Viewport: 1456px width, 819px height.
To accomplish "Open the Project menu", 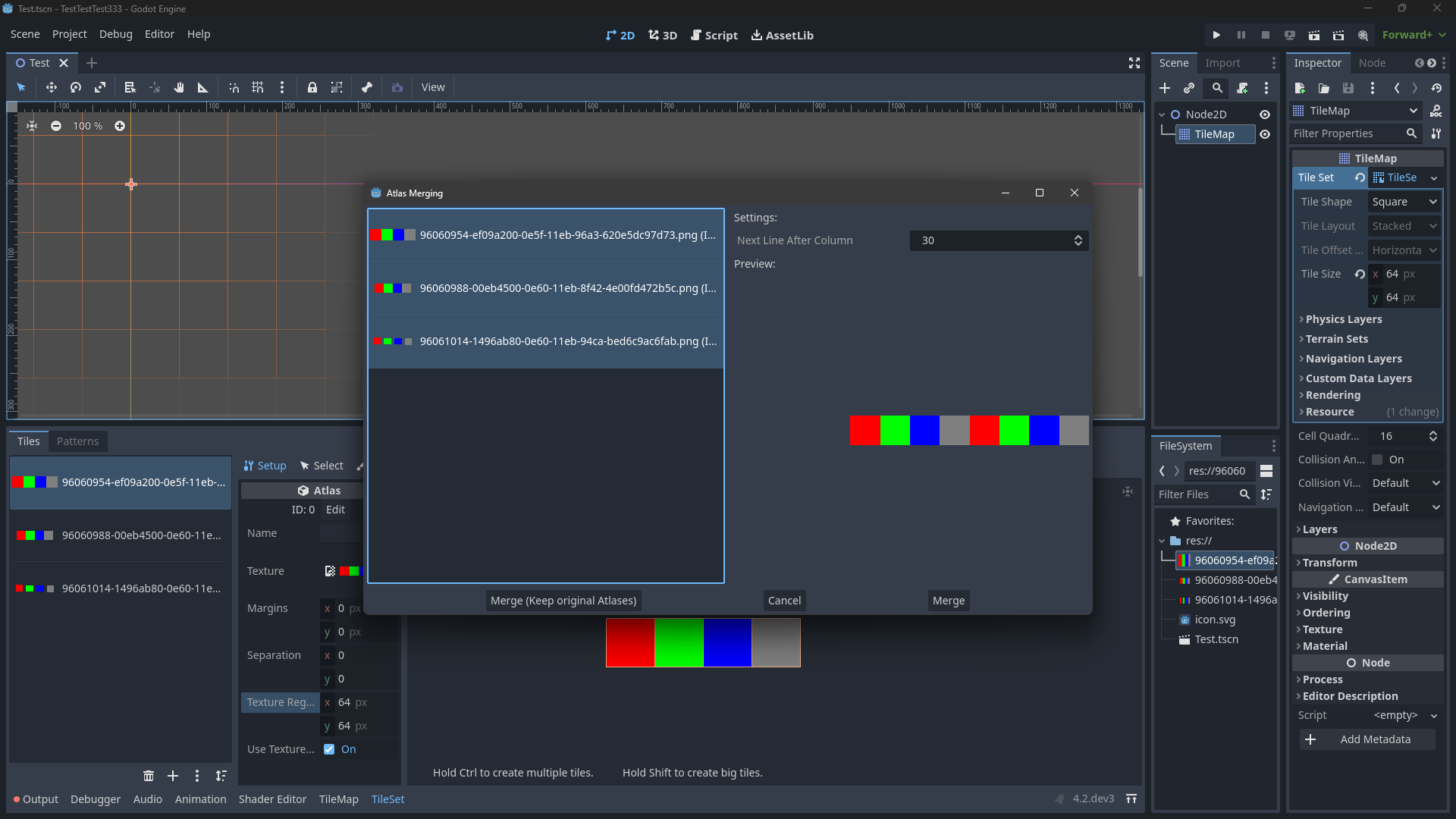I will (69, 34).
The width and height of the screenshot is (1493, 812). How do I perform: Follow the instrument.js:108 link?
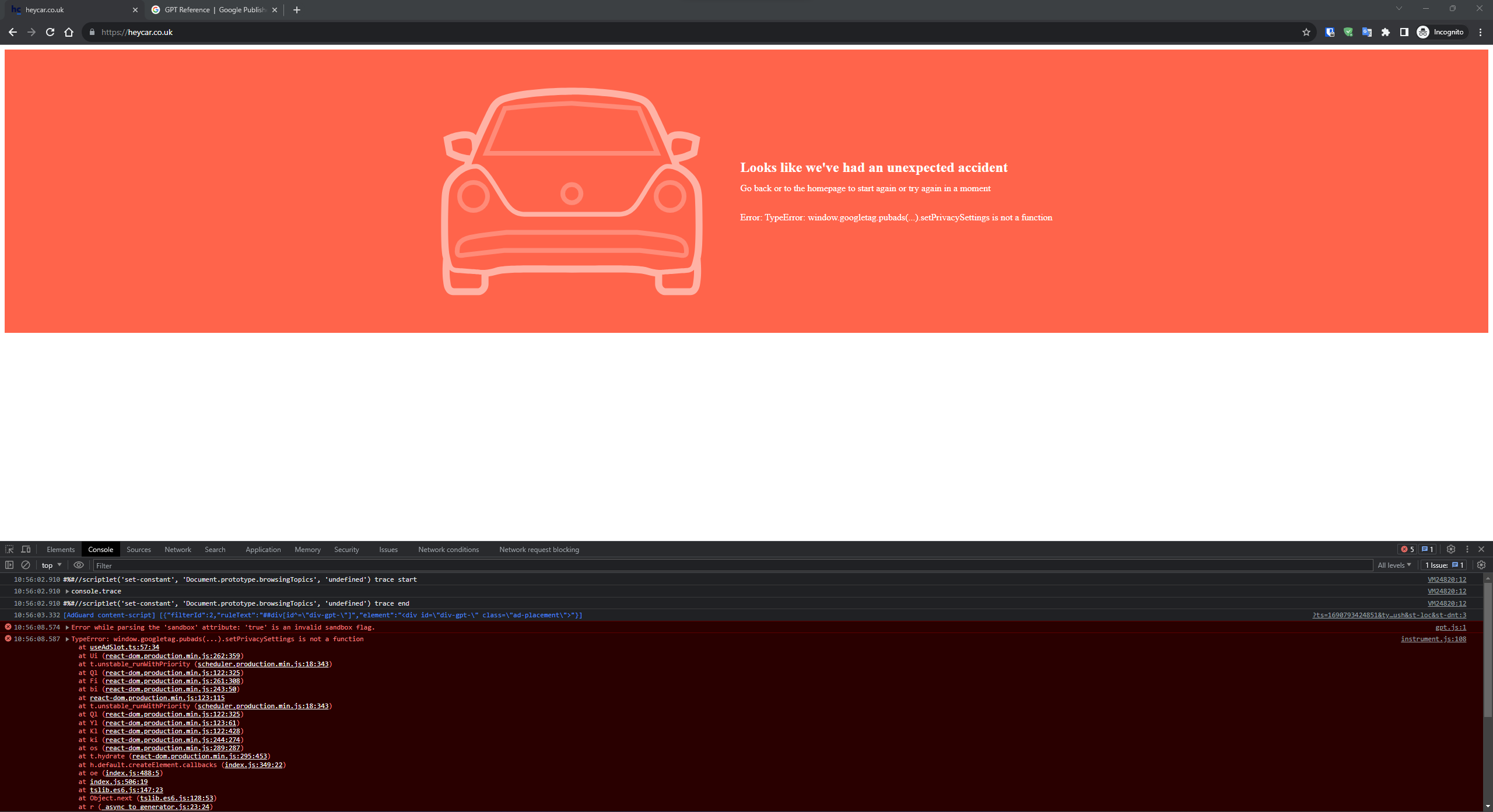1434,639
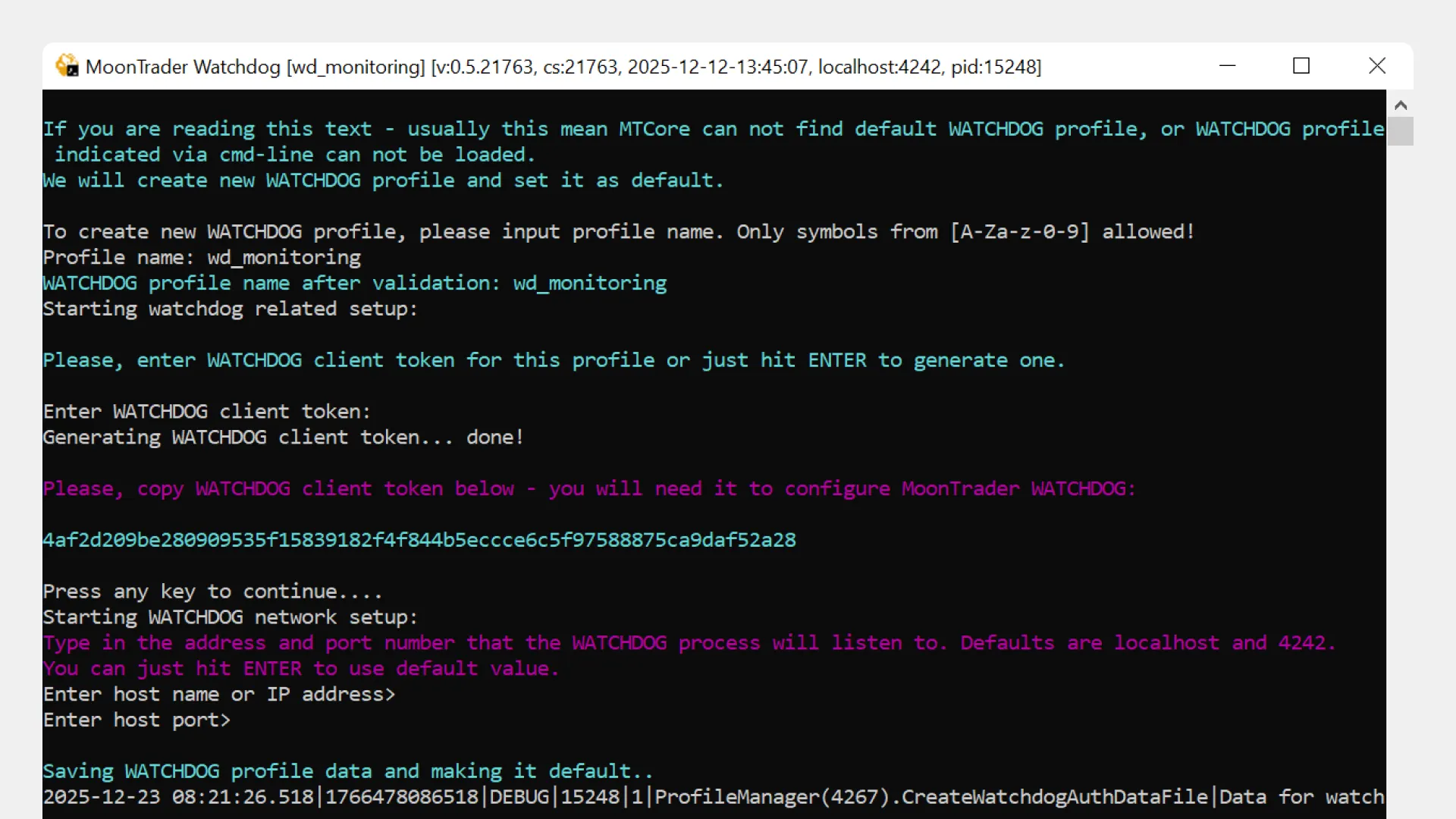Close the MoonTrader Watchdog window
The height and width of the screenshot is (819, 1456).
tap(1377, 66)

--

» **What you will do**:
Once the line containing "The width and" is found, write it out exactly along with every line after it through the end of the listing, excluding pictures.

» **Answer to this problem**:
The width and height of the screenshot is (1493, 812). How do I perform: Follow the instrument.js:108 link?
1434,639
Close the MoonTrader Watchdog window
The height and width of the screenshot is (819, 1456).
tap(1377, 66)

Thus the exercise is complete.